Recipes

3 Easy Min Jiang Kueh Recipes Including Matcha And Cheesy Scallion Pancakes


IG-worthy Min Jiang Kueh recipes


Talk about IG-worthy min jiang kueh and now Gen-Zs and their grandparents have a common topic. While min jiang kueh is traditionally prepared on special griddles, here are 3 easy min jiang kueh recipes you can make at home with regular kitchen appliances and pantry ingredients.


1. Cheesy Scallion MJK


Legend has it that Marco Polo adapted the pizza from scallion pancakes. Having the same cravings for scallion pancakes as him, we have adapted its nuances into a Cheesy Scallion Min Jiang Kueh.

Start by adding baking soda, instant yeast, sugar, plain flour, scallions, and one egg, into a big bowl. Add lukewarm water to activate the yeast for the dough to rise into a QQ texture. Whisk the mixture until it’s well combined and runny. Set the mixture aside for 30 minutes and remember to cover it!
_ _ _
* _Problem A_:
In the recipe article, how long is the Cheesy Scallion batter left to rest?
* _Problem B_:
Reproduce the recipe article word for word, starting at "Legend has it" and ending at "Min Jiang Kueh.".
The records below the recipe article come from a separate source.
_ _ _
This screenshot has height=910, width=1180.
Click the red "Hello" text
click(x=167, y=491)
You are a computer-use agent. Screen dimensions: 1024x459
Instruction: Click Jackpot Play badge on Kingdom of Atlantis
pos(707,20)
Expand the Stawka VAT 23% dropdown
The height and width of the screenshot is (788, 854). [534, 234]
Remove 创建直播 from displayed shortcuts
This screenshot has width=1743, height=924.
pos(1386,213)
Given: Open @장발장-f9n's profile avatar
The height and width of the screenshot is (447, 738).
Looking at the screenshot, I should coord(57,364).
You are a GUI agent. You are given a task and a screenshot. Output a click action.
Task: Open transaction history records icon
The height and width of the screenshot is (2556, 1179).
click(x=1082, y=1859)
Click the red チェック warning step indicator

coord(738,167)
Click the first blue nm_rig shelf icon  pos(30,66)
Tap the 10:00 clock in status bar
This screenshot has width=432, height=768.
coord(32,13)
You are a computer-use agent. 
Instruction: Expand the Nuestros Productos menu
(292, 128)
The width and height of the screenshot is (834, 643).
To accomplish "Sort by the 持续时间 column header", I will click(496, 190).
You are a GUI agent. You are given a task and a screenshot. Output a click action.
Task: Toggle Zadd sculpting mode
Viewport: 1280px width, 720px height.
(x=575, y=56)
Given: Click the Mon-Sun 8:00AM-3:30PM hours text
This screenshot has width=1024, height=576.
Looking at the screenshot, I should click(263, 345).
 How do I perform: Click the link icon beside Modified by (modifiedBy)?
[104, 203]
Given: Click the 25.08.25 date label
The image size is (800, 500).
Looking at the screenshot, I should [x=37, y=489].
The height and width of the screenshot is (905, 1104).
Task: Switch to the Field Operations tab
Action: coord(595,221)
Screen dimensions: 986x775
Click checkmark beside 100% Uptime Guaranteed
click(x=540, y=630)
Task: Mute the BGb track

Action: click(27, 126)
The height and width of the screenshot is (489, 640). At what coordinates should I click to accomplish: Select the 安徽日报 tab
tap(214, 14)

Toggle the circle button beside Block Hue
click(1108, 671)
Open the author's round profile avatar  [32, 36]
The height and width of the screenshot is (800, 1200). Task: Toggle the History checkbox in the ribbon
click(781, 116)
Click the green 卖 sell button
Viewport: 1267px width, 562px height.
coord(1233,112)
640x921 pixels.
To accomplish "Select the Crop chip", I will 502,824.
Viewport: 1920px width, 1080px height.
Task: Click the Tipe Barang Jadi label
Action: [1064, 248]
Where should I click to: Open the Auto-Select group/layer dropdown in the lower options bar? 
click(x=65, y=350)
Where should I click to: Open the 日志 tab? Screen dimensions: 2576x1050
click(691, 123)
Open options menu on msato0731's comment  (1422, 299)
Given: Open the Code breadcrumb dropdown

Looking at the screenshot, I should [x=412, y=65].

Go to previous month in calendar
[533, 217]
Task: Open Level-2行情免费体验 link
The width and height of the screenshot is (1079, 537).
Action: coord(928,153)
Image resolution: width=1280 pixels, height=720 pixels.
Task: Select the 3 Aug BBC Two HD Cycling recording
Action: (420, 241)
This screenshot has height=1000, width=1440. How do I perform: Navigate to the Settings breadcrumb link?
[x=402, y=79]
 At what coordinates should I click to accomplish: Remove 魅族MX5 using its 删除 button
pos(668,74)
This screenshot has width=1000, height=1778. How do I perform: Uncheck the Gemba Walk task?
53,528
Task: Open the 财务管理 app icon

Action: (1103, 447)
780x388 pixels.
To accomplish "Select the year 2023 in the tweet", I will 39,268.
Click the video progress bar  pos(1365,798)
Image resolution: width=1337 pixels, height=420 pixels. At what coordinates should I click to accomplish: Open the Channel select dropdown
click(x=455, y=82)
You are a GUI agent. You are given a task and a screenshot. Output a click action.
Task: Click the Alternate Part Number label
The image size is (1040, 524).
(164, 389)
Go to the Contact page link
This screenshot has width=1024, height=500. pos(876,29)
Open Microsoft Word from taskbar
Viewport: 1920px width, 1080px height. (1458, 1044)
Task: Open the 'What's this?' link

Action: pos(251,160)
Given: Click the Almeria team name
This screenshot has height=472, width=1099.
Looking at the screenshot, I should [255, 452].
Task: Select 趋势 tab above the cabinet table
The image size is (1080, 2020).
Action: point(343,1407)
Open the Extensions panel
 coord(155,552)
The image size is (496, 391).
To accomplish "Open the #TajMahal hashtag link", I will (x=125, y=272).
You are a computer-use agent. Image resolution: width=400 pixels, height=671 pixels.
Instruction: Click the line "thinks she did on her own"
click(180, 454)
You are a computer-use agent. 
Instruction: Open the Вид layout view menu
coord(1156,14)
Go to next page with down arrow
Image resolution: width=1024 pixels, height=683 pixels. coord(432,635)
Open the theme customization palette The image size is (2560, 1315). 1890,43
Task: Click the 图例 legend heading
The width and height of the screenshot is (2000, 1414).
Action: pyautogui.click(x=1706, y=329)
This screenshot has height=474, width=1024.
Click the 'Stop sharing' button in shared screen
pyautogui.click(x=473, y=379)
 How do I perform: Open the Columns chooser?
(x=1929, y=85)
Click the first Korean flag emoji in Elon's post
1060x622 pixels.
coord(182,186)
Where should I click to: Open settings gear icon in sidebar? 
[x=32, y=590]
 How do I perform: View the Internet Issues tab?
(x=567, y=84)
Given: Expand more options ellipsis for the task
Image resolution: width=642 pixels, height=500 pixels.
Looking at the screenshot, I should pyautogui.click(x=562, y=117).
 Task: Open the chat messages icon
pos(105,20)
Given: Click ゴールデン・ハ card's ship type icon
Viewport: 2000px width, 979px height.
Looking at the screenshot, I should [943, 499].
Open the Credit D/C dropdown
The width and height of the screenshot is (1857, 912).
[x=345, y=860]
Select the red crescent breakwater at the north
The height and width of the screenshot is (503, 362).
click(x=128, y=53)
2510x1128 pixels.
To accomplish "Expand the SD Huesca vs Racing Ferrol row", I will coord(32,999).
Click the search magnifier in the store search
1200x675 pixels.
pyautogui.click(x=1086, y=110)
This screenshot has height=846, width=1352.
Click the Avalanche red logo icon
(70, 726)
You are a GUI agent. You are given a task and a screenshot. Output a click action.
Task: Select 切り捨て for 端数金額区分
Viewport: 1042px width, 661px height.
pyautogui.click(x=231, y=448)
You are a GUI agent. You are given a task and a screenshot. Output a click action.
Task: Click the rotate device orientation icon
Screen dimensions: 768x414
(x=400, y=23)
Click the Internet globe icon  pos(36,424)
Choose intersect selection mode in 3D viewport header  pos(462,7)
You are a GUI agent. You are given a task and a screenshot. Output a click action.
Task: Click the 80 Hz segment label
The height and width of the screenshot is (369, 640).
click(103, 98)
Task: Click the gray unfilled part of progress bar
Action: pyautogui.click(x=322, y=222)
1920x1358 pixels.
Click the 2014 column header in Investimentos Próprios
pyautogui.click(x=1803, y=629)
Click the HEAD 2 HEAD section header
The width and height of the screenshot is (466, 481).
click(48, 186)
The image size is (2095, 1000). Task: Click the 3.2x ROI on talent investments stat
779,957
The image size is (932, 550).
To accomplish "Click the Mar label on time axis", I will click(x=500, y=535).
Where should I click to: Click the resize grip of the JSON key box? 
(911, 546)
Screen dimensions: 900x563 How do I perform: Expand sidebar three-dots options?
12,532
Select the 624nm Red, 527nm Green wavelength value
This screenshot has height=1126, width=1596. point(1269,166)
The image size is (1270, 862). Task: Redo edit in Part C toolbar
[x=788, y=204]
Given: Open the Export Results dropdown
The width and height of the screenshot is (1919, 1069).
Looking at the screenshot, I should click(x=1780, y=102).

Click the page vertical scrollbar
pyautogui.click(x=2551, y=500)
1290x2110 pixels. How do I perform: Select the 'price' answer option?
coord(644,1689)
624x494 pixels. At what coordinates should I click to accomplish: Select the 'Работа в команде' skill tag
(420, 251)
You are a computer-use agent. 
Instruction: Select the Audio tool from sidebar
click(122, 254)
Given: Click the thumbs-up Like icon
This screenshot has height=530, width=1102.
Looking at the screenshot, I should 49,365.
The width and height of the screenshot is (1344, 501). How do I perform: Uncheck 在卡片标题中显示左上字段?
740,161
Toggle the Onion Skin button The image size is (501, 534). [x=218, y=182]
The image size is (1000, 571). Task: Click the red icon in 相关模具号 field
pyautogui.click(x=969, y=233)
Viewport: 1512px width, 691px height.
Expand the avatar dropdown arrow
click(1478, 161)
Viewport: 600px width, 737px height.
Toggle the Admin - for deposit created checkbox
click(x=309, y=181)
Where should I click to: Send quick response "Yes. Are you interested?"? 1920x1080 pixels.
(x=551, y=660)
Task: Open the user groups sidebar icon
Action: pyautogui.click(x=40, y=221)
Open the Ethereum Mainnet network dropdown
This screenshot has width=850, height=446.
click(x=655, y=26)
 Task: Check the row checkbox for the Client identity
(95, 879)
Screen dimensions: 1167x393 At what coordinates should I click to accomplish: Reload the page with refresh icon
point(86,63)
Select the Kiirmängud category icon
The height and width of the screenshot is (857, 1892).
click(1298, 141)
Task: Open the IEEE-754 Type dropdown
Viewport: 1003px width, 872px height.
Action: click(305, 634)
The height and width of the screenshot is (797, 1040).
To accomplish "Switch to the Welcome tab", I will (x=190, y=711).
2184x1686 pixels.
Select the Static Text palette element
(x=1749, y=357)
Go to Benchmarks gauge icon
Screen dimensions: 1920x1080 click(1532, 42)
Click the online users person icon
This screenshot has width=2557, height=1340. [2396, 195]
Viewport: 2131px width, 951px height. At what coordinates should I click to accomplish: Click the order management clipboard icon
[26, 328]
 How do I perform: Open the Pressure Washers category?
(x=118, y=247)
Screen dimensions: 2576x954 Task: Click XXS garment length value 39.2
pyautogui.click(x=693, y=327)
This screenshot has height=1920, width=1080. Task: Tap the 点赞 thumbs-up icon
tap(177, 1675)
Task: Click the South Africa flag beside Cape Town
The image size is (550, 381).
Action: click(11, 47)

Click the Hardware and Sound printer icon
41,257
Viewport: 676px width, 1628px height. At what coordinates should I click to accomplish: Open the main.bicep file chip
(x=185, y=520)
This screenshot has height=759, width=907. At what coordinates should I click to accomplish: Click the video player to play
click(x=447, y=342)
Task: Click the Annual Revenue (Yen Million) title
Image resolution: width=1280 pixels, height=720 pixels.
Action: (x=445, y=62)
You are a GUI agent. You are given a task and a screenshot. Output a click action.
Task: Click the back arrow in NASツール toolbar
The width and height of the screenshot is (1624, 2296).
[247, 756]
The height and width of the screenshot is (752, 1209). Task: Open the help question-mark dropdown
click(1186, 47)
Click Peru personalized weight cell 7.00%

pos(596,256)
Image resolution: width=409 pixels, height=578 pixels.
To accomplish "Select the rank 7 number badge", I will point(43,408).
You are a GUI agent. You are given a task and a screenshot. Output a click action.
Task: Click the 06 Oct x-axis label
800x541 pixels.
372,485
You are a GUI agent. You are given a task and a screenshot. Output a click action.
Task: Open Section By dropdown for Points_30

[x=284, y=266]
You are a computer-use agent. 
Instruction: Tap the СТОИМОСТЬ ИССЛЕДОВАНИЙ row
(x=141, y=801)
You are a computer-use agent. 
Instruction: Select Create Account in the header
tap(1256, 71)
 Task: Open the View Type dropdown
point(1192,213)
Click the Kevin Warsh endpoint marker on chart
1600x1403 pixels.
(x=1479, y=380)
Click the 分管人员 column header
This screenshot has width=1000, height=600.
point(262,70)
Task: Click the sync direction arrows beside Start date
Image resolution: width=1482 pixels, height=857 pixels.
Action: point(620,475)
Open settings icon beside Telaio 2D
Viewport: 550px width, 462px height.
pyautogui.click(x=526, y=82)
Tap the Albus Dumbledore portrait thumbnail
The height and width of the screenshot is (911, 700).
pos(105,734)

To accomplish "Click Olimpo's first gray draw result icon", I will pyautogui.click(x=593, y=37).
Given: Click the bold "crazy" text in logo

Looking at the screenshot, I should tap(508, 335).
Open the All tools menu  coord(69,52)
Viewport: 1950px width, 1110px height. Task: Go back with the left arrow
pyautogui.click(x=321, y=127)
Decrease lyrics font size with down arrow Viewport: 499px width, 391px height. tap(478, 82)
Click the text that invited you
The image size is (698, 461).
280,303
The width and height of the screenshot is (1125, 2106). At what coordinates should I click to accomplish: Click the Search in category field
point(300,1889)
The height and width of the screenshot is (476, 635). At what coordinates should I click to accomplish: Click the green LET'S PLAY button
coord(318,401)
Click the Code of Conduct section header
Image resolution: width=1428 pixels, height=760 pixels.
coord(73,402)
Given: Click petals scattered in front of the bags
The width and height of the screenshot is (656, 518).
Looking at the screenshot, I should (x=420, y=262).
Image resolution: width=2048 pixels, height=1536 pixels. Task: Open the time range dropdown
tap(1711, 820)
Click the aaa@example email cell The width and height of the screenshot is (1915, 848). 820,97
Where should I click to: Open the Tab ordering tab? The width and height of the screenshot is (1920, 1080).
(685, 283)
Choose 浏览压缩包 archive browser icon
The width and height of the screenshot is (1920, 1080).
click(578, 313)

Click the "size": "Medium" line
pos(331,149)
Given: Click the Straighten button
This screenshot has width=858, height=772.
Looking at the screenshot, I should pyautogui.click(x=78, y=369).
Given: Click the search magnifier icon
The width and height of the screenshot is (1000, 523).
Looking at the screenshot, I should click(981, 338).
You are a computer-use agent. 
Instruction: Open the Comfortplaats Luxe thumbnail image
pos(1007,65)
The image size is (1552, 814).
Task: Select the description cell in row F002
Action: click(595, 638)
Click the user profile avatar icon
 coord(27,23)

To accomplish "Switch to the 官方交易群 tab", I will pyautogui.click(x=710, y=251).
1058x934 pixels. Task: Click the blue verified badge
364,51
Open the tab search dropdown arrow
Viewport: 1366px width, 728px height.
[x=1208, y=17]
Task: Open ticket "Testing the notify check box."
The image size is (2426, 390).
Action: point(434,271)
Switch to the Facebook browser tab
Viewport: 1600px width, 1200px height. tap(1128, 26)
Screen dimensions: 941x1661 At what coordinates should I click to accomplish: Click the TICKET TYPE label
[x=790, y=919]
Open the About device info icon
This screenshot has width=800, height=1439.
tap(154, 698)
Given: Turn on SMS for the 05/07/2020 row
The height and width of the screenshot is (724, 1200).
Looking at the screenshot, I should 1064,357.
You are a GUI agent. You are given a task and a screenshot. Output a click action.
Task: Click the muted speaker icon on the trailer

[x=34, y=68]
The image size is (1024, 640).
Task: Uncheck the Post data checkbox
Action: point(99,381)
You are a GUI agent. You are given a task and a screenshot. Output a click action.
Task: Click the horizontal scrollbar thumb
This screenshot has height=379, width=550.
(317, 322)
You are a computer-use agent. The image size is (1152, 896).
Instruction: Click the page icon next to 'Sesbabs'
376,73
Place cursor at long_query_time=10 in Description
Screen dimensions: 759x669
_ _ _
* _Correct answer A_:
It is set aside, covered, for 30 minutes.

* _Correct answer B_:
Legend has it that Marco Polo adapted the pizza from scallion pancakes. Having the same cravings for scallion pancakes as him, we have adapted its nuances into a Cheesy Scallion Min Jiang Kueh.